Maintenant, comment l'Occident pourrait-il se résigner à une éventuelle coalition de l'"honnête" Iouchtchenko et du "malhonnête" Ianoukovitch? Très simplement. L'Occident ne pouvait accepter le président Ianoukovitch qui, comme il l'estimait, serait arrivé au pouvoir en bourrant les urnes. Par contre, les "pro-occidentaux" ne seraient pas opposés au ministre ou au premier ministre Ianoukovitch si les observateurs européens reconnaissaient que le Parti des régions avait recueilli exactement un nombre de suffrage identique à celui figurant sur les procès-verbaux de la Commission électorale centrale.

Après le scrutin on verra probablement s'engager de longues et obscures transactions sur la formation d'un gouvernement de coalition. Il est évident ici qu'une "grande coalition à trois" est impossible et que deux partis ne sont pas du tout certains d'obtenir une majorité. Dans ce cas, cela donnerait davantage de consistance au rôle de forces politiques de second plan prêtes à jouer les partenaires juniors au sein de toute coalition. Nous avons en vue les socialistes d'Alexandre Moroz et le Parti populaire de l'actuel président du parlement, Vladimir Litvine. Ni l'un ni l'autre ne sont opposés à l'intégration européenne.

Cela signifie-t-il qu'après les élections, la voie conduisant l'Ukraine vers l'Europe unie sera presque idyllique? Penser cela serait se tromper fondamentalement. N'oublions pas que pour la plus grande partie de l'élite ukrainienne l'économie est plus importante que la politique. Par conséquent, il sera difficile à toute coalition gouvernementale de prendre des décisions impopulaires.

Par contre, elle sera extrêmement dépendante des groupes de pression. Par exemple, l'intégration européenne déboucherait très probablement sur une restructuration totale de l'économie ukrainienne, qui serait surtout préjudiciable à l'Est du pays, où l'industrie est hautement développée depuis l'époque soviétique.

De la même manière, toute coalition gouvernementale dans laquelle entreraient les populistes - c'est-à-dire les partisans de Timochenko et les socialistes - aurait de grandes difficultés à mettre en oeuvre une politique de rigueur économique assurant la stabilité financière indispensable au choix européen.
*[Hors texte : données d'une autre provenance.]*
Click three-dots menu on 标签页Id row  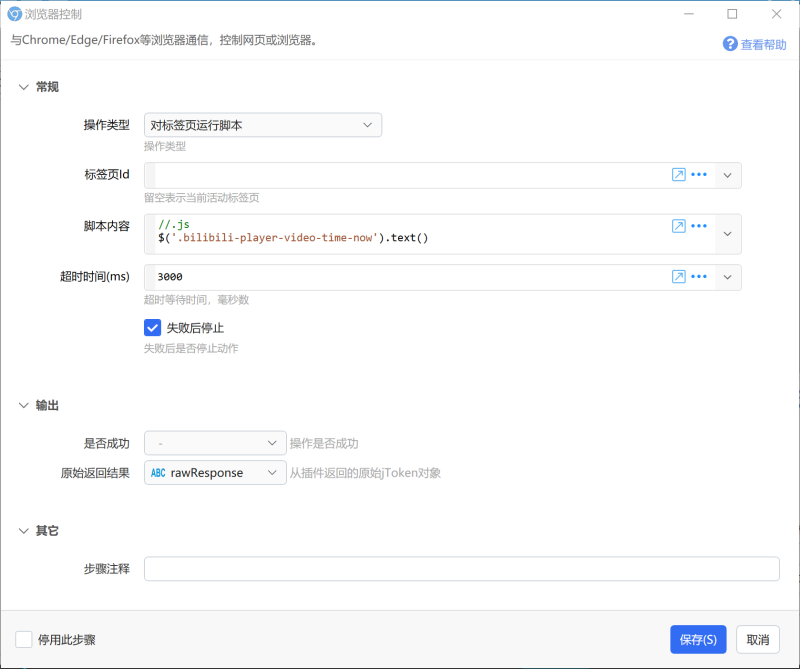(698, 175)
Mais une telle politique se ferait au détriment de la population socialement vulnérable.

Relevons également que toute coalition gouvernementale issue des urnes manquerait de stabilité, ce qui réduirait ses possibilités de mise en oeuvre d'une politique socio-économique cohérente. L'Ukraine pourrait connaître ce que l'on appelle une "valse des gouvernements". Si cela se produisait, la perspective européenne du pays resterait très confuse, indépendamment du désir des élites ukrainiennes.